- Given exercise -
Please copy the items below word for word, from the line with "Open the MATERIALS" up to and including the line with "[x=56, y=55]".

- Collected data -

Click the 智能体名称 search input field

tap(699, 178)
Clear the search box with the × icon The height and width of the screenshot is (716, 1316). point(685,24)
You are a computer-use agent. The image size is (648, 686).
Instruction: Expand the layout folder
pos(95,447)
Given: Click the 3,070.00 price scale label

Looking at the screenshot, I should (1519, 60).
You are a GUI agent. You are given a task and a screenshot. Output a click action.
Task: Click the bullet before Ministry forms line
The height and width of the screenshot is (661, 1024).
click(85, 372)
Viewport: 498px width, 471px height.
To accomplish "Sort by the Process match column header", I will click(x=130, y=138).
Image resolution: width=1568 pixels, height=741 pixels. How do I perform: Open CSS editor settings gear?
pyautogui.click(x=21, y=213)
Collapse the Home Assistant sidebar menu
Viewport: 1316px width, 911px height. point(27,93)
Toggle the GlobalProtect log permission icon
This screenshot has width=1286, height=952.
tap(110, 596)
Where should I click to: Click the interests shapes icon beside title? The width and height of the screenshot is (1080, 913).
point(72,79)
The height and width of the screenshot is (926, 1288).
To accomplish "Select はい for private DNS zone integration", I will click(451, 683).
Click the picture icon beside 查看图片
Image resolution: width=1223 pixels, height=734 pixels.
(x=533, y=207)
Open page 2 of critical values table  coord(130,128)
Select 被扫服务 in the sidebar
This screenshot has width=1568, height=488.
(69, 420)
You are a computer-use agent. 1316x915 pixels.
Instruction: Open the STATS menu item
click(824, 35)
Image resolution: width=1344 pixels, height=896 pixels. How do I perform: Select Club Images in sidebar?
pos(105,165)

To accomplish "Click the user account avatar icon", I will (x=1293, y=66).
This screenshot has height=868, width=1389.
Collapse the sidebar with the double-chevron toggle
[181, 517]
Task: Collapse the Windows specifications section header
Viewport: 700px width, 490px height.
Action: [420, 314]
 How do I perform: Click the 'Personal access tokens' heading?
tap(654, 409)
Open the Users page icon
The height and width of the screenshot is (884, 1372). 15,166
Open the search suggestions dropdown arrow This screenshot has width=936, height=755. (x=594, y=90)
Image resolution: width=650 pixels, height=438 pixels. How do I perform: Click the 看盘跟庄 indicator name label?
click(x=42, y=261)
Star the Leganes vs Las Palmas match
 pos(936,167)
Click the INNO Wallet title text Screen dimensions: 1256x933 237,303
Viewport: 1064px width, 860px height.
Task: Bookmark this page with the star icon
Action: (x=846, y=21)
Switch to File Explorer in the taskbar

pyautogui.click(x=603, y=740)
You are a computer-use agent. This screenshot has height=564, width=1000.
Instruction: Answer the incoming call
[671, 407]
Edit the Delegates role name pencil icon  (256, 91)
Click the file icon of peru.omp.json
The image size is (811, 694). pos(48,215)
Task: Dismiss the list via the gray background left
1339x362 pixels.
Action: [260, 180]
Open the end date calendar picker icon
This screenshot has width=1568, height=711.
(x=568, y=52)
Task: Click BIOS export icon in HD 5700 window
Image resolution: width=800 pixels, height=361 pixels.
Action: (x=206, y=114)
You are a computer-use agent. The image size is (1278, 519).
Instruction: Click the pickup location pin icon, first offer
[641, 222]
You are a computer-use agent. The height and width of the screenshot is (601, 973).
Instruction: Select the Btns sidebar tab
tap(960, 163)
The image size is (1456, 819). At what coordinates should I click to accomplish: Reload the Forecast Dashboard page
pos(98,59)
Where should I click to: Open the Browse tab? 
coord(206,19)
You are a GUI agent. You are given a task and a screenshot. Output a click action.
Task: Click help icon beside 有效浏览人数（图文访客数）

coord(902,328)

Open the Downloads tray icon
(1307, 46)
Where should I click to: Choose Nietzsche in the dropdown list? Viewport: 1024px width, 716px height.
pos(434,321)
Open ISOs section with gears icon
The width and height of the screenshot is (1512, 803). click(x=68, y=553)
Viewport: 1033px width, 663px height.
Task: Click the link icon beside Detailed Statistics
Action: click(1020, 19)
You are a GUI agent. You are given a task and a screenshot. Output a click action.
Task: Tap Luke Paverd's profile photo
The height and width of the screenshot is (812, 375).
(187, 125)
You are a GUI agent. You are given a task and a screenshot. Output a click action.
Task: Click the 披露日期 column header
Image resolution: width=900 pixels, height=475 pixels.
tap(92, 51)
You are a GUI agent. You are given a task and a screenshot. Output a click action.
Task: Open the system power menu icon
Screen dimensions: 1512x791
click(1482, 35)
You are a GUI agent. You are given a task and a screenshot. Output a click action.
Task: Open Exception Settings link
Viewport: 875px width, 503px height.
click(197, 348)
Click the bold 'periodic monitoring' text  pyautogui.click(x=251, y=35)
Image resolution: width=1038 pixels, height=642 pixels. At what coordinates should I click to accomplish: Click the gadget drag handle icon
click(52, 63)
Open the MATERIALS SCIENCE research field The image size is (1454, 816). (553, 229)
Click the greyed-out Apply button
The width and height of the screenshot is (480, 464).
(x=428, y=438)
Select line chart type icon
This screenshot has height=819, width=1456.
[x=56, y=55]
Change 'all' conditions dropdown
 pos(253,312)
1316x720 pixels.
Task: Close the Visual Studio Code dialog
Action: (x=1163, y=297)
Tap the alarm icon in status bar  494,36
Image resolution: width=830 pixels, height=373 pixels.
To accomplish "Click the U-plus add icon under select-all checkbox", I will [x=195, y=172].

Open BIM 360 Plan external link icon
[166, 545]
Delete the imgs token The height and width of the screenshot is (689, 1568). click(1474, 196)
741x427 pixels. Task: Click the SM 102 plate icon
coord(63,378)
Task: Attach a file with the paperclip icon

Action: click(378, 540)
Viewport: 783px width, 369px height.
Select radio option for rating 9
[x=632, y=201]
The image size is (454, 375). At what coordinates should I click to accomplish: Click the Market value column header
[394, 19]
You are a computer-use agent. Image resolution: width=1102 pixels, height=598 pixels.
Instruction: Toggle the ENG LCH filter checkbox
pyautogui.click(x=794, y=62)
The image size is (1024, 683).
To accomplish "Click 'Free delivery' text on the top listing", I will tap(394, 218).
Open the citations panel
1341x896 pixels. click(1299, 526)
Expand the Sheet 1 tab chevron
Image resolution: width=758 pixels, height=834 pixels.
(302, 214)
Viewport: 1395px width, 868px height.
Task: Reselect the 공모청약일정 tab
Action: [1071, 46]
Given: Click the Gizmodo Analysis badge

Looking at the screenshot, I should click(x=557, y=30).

- Solution for this problem -
Open the MATERIALS SCIENCE research field The image size is (1454, 816). (553, 229)
Click the greyed-out Apply button
The width and height of the screenshot is (480, 464).
(x=428, y=438)
Select line chart type icon
This screenshot has height=819, width=1456.
[x=56, y=55]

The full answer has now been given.